Copy out the rows exactly as they appear, from the very first line down to the line containing "click(x=568, y=338)", including both of those lines.

## START

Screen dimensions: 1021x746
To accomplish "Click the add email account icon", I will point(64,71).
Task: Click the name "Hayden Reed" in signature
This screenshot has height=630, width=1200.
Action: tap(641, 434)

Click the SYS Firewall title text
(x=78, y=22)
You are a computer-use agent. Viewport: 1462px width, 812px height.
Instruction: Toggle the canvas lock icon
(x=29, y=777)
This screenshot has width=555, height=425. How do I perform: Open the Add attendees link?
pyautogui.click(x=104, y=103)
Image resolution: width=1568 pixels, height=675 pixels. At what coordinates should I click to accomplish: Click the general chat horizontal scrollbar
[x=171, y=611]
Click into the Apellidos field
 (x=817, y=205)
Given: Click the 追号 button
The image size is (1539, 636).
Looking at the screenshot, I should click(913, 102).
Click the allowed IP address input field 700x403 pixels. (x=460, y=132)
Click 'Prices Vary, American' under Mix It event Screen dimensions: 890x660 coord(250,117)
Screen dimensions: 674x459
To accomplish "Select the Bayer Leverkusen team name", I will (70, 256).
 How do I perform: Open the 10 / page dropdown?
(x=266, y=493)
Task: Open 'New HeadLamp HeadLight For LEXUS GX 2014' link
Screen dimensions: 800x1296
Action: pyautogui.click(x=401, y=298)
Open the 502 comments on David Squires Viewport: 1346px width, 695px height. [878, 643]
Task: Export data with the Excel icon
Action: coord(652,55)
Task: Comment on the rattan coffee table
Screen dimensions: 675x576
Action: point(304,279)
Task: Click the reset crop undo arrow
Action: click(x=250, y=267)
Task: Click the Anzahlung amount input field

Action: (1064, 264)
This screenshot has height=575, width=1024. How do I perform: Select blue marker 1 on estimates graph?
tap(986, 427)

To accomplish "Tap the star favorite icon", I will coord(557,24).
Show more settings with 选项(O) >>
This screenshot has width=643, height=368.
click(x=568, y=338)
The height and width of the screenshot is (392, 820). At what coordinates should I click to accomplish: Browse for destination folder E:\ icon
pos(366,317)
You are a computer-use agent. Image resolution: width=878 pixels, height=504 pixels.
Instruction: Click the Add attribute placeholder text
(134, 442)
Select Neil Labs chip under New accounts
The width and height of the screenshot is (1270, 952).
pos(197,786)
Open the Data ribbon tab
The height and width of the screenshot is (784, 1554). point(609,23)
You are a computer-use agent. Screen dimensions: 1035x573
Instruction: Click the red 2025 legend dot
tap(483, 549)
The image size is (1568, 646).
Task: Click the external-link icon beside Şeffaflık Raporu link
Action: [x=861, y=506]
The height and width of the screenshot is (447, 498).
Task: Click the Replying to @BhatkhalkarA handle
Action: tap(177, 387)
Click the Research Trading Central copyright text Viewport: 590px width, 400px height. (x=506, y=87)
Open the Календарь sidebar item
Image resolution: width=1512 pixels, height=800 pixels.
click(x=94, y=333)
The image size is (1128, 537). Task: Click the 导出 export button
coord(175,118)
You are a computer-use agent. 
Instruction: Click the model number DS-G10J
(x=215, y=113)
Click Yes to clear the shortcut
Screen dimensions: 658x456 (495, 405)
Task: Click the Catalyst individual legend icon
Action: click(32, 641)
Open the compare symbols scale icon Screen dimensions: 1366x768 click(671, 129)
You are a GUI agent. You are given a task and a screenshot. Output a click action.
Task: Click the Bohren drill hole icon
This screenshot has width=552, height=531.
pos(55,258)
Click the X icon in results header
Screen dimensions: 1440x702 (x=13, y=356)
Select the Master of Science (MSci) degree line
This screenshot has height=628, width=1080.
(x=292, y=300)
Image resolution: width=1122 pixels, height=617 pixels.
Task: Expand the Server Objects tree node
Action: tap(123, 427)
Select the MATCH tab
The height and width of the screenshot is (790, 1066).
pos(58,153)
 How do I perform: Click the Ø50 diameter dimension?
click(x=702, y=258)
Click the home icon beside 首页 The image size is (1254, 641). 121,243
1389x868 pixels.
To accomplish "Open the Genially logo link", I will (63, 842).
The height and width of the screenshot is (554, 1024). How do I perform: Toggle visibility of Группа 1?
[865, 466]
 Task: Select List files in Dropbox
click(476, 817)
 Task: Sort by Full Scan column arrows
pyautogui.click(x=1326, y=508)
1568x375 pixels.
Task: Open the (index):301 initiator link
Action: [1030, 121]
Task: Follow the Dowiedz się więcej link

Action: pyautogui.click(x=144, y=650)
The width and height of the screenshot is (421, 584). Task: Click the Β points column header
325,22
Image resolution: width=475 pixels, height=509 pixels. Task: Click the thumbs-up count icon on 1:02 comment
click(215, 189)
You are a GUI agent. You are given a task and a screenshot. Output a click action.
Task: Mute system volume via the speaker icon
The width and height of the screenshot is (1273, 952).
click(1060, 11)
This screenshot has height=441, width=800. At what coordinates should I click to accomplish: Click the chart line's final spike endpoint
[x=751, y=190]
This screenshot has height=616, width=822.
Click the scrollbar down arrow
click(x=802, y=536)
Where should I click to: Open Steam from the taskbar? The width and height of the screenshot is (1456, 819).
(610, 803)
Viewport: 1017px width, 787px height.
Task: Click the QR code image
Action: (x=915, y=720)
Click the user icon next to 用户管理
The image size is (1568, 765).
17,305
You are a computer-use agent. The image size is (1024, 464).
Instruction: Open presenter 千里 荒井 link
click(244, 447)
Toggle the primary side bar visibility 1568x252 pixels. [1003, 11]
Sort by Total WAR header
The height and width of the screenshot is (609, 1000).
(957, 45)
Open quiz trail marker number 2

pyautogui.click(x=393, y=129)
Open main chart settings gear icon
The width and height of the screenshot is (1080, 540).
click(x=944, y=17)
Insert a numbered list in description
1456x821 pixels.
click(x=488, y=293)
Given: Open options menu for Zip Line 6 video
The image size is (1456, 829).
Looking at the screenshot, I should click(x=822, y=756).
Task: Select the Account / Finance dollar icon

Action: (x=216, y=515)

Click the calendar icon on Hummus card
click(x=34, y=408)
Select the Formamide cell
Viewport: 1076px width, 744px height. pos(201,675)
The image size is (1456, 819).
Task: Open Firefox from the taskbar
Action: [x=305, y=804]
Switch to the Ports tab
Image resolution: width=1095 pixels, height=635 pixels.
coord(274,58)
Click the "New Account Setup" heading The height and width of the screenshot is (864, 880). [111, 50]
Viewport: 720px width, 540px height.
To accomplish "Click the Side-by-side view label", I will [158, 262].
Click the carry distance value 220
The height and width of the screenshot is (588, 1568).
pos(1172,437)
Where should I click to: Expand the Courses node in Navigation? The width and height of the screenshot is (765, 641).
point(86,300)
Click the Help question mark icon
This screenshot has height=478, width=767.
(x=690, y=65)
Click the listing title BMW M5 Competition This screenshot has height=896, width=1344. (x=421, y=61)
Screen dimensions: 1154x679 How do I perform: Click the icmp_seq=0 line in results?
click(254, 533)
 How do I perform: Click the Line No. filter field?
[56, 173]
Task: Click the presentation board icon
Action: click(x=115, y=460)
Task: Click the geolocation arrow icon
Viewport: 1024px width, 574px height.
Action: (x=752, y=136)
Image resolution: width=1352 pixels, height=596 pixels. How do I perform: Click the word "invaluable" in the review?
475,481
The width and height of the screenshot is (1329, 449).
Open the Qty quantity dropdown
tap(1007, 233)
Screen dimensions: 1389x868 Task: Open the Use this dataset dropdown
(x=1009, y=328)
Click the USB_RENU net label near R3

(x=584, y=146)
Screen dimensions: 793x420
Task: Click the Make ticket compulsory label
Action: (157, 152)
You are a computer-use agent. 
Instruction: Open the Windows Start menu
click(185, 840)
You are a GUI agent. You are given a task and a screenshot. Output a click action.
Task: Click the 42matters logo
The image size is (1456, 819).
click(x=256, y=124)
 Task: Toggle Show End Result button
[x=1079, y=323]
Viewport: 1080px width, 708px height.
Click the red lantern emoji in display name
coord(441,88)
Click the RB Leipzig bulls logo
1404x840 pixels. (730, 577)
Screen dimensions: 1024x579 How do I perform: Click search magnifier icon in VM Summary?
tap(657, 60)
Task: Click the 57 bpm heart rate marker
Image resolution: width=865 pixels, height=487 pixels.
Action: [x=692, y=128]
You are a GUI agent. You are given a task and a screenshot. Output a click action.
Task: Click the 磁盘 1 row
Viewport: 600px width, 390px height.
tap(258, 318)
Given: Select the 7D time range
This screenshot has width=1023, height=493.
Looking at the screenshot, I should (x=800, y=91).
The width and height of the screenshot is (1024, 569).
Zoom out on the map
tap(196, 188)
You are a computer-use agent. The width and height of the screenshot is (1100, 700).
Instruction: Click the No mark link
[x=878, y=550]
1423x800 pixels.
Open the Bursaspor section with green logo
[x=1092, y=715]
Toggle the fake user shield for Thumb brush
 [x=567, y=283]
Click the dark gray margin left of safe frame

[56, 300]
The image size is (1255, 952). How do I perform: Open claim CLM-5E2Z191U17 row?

## END

## FINISHED EXERCISE
Screen dimensions: 1021x746
To accomplish "Click the add email account icon", I will point(64,71).
Task: Click the name "Hayden Reed" in signature
This screenshot has height=630, width=1200.
Action: tap(641, 434)

Click the SYS Firewall title text
(x=78, y=22)
You are a computer-use agent. Viewport: 1462px width, 812px height.
Instruction: Toggle the canvas lock icon
(x=29, y=777)
This screenshot has width=555, height=425. How do I perform: Open the Add attendees link?
pyautogui.click(x=104, y=103)
Image resolution: width=1568 pixels, height=675 pixels. At what coordinates should I click to accomplish: Click the general chat horizontal scrollbar
[x=171, y=611]
Click into the Apellidos field
 (x=817, y=205)
Given: Click the 追号 button
The image size is (1539, 636).
Looking at the screenshot, I should click(913, 102).
Click the allowed IP address input field 700x403 pixels. (x=460, y=132)
Click 'Prices Vary, American' under Mix It event Screen dimensions: 890x660 coord(250,117)
Screen dimensions: 674x459
To accomplish "Select the Bayer Leverkusen team name", I will (70, 256).
 How do I perform: Open the 10 / page dropdown?
(x=266, y=493)
Task: Open 'New HeadLamp HeadLight For LEXUS GX 2014' link
Screen dimensions: 800x1296
Action: pyautogui.click(x=401, y=298)
Open the 502 comments on David Squires Viewport: 1346px width, 695px height. [878, 643]
Task: Export data with the Excel icon
Action: coord(652,55)
Task: Comment on the rattan coffee table
Screen dimensions: 675x576
Action: point(304,279)
Task: Click the reset crop undo arrow
Action: click(x=250, y=267)
Task: Click the Anzahlung amount input field

Action: (1064, 264)
This screenshot has height=575, width=1024. How do I perform: Select blue marker 1 on estimates graph?
tap(986, 427)

To accomplish "Tap the star favorite icon", I will coord(557,24).
Show more settings with 选项(O) >>
This screenshot has width=643, height=368.
click(x=568, y=338)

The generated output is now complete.